- _Work to complete_
Recast every one of the following items as a Markdown table with columns Row and Line, giving each non-blank line its own numbered row and leaving out blank lines.

- _Supplied records_
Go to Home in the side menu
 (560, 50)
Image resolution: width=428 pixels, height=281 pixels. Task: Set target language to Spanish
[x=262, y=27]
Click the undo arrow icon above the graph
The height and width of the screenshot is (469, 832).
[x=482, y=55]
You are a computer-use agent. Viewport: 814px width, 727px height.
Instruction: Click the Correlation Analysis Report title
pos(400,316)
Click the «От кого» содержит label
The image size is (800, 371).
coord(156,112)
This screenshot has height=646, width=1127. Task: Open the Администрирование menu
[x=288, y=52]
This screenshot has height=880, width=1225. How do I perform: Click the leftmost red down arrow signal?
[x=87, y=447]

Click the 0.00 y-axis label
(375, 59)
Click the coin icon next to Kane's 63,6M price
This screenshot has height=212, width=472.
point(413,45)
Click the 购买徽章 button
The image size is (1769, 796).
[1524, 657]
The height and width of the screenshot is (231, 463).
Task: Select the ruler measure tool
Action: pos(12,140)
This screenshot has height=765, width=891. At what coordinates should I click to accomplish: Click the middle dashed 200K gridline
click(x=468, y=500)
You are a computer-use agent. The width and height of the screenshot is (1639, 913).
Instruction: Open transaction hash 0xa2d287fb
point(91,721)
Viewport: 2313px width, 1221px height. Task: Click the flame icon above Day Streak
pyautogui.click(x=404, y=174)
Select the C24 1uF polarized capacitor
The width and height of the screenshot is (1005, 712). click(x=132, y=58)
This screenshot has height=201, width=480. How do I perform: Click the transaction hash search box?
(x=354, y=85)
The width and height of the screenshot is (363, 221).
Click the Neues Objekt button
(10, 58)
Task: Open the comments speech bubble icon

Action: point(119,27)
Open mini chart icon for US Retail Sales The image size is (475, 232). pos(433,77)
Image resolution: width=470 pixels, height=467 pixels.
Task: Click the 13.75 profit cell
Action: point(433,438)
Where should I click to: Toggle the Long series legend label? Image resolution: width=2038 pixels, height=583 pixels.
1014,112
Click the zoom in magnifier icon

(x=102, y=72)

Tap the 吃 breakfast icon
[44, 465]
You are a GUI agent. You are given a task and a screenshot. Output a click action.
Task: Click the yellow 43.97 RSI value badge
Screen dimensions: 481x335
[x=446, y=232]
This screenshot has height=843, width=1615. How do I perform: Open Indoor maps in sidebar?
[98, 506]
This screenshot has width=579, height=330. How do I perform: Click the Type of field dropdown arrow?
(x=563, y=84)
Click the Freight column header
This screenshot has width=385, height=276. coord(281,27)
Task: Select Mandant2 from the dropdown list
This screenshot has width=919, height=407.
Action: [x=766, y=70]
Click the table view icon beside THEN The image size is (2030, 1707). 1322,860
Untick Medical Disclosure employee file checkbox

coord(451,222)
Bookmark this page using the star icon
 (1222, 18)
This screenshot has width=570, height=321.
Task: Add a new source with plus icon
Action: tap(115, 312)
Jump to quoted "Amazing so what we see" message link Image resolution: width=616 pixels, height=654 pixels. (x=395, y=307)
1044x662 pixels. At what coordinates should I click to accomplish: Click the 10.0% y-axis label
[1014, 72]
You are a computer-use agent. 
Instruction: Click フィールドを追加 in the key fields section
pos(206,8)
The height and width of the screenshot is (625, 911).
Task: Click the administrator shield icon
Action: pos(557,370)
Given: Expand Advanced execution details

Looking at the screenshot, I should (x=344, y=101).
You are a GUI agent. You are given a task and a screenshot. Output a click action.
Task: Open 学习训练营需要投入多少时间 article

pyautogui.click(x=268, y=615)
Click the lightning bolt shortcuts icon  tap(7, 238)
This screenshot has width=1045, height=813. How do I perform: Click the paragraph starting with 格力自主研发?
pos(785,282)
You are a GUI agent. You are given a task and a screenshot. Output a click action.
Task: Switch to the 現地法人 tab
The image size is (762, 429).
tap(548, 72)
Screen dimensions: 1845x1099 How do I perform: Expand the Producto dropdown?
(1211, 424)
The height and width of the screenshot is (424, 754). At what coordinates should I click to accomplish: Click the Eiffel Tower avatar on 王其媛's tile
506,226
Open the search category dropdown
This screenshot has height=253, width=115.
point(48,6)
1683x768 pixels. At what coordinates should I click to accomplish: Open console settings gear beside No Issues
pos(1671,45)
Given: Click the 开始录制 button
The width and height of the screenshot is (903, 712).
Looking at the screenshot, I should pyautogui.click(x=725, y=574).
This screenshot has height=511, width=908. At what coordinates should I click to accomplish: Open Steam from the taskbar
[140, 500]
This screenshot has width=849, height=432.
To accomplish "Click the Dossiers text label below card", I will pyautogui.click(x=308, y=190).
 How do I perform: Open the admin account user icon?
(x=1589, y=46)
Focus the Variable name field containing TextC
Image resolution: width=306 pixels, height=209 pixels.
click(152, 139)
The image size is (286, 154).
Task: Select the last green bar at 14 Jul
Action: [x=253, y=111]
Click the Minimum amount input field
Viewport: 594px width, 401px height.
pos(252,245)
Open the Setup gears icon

- _Exercise solution_
| Row | Line |
|---|---|
| 1 | Go to Home in the side menu |
| 2 |  (560, 50) |
| 3 | Image resolution: width=428 pixels, height=281 pixels. Task: Set target language to Spanish |
| 4 | [x=262, y=27] |
| 5 | Click the undo arrow icon above the graph |
| 6 | The height and width of the screenshot is (469, 832). |
| 7 | [x=482, y=55] |
| 8 | You are a computer-use agent. Viewport: 814px width, 727px height. |
| 9 | Instruction: Click the Correlation Analysis Report title |
| 10 | pos(400,316) |
| 11 | Click the «От кого» содержит label |
| 12 | The image size is (800, 371). |
| 13 | coord(156,112) |
| 14 | This screenshot has height=646, width=1127. Task: Open the Администрирование menu |
| 15 | [x=288, y=52] |
| 16 | This screenshot has height=880, width=1225. How do I perform: Click the leftmost red down arrow signal? |
| 17 | [x=87, y=447] |
| 18 | Click the 0.00 y-axis label |
| 19 | (375, 59) |
| 20 | Click the coin icon next to Kane's 63,6M price |
| 21 | This screenshot has height=212, width=472. |
| 22 | point(413,45) |
| 23 | Click the 购买徽章 button |
| 24 | The image size is (1769, 796). |
| 25 | [1524, 657] |
| 26 | The height and width of the screenshot is (231, 463). |
| 27 | Task: Select the ruler measure tool |
| 28 | Action: pos(12,140) |
| 29 | This screenshot has height=765, width=891. At what coordinates should I click to accomplish: Click the middle dashed 200K gridline |
| 30 | click(x=468, y=500) |
| 31 | You are a computer-use agent. The width and height of the screenshot is (1639, 913). |
| 32 | Instruction: Open transaction hash 0xa2d287fb |
| 33 | point(91,721) |
| 34 | Viewport: 2313px width, 1221px height. Task: Click the flame icon above Day Streak |
| 35 | pyautogui.click(x=404, y=174) |
| 36 | Select the C24 1uF polarized capacitor |
| 37 | The width and height of the screenshot is (1005, 712). click(x=132, y=58) |
| 38 | This screenshot has height=201, width=480. How do I perform: Click the transaction hash search box? |
| 39 | (x=354, y=85) |
| 40 | The width and height of the screenshot is (363, 221). |
| 41 | Click the Neues Objekt button |
| 42 | (10, 58) |
| 43 | Task: Open the comments speech bubble icon |
| 44 | Action: point(119,27) |
| 45 | Open mini chart icon for US Retail Sales The image size is (475, 232). pos(433,77) |
| 46 | Image resolution: width=470 pixels, height=467 pixels. |
| 47 | Task: Click the 13.75 profit cell |
| 48 | Action: point(433,438) |
| 49 | Where should I click to: Toggle the Long series legend label? Image resolution: width=2038 pixels, height=583 pixels. |
| 50 | 1014,112 |
| 51 | Click the zoom in magnifier icon |
| 52 | (x=102, y=72) |
| 53 | Tap the 吃 breakfast icon |
| 54 | [44, 465] |
| 55 | You are a GUI agent. You are given a task and a screenshot. Output a click action. |
| 56 | Task: Click the yellow 43.97 RSI value badge |
| 57 | Screen dimensions: 481x335 |
| 58 | [x=446, y=232] |
| 59 | This screenshot has height=843, width=1615. How do I perform: Open Indoor maps in sidebar? |
| 60 | [98, 506] |
| 61 | This screenshot has width=579, height=330. How do I perform: Click the Type of field dropdown arrow? |
| 62 | (x=563, y=84) |
| 63 | Click the Freight column header |
| 64 | This screenshot has width=385, height=276. coord(281,27) |
| 65 | Task: Select Mandant2 from the dropdown list |
| 66 | This screenshot has width=919, height=407. |
| 67 | Action: [x=766, y=70] |
| 68 | Click the table view icon beside THEN The image size is (2030, 1707). 1322,860 |
| 69 | Untick Medical Disclosure employee file checkbox |
| 70 | coord(451,222) |
| 71 | Bookmark this page using the star icon |
| 72 |  (1222, 18) |
| 73 | This screenshot has width=570, height=321. |
| 74 | Task: Add a new source with plus icon |
| 75 | Action: tap(115, 312) |
| 76 | Jump to quoted "Amazing so what we see" message link Image resolution: width=616 pixels, height=654 pixels. (x=395, y=307) |
| 77 | 1044x662 pixels. At what coordinates should I click to accomplish: Click the 10.0% y-axis label |
| 78 | [1014, 72] |
| 79 | You are a computer-use agent.  |
| 80 | Instruction: Click フィールドを追加 in the key fields section |
| 81 | pos(206,8) |
| 82 | The height and width of the screenshot is (625, 911). |
| 83 | Task: Click the administrator shield icon |
| 84 | Action: pos(557,370) |
| 85 | Given: Expand Advanced execution details |
| 86 | Looking at the screenshot, I should (x=344, y=101). |
| 87 | You are a GUI agent. You are given a task and a screenshot. Output a click action. |
| 88 | Task: Open 学习训练营需要投入多少时间 article |
| 89 | pyautogui.click(x=268, y=615) |
| 90 | Click the lightning bolt shortcuts icon  tap(7, 238) |
| 91 | This screenshot has width=1045, height=813. How do I perform: Click the paragraph starting with 格力自主研发? |
| 92 | pos(785,282) |
| 93 | You are a GUI agent. You are given a task and a screenshot. Output a click action. |
| 94 | Task: Switch to the 現地法人 tab |
| 95 | The image size is (762, 429). |
| 96 | tap(548, 72) |
| 97 | Screen dimensions: 1845x1099 How do I perform: Expand the Producto dropdown? |
| 98 | (1211, 424) |
| 99 | The height and width of the screenshot is (424, 754). At what coordinates should I click to accomplish: Click the Eiffel Tower avatar on 王其媛's tile |
| 100 | 506,226 |
| 101 | Open the search category dropdown |
| 102 | This screenshot has height=253, width=115. |
| 103 | point(48,6) |
| 104 | 1683x768 pixels. At what coordinates should I click to accomplish: Open console settings gear beside No Issues |
| 105 | pos(1671,45) |
| 106 | Given: Click the 开始录制 button |
| 107 | The width and height of the screenshot is (903, 712). |
| 108 | Looking at the screenshot, I should pyautogui.click(x=725, y=574). |
| 109 | This screenshot has height=511, width=908. At what coordinates should I click to accomplish: Open Steam from the taskbar |
| 110 | [140, 500] |
| 111 | This screenshot has width=849, height=432. |
| 112 | To accomplish "Click the Dossiers text label below card", I will pyautogui.click(x=308, y=190). |
| 113 |  How do I perform: Open the admin account user icon? |
| 114 | (x=1589, y=46) |
| 115 | Focus the Variable name field containing TextC |
| 116 | Image resolution: width=306 pixels, height=209 pixels. |
| 117 | click(152, 139) |
| 118 | The image size is (286, 154). |
| 119 | Task: Select the last green bar at 14 Jul |
| 120 | Action: [x=253, y=111] |
| 121 | Click the Minimum amount input field |
| 122 | Viewport: 594px width, 401px height. |
| 123 | pos(252,245) |
| 124 | Open the Setup gears icon |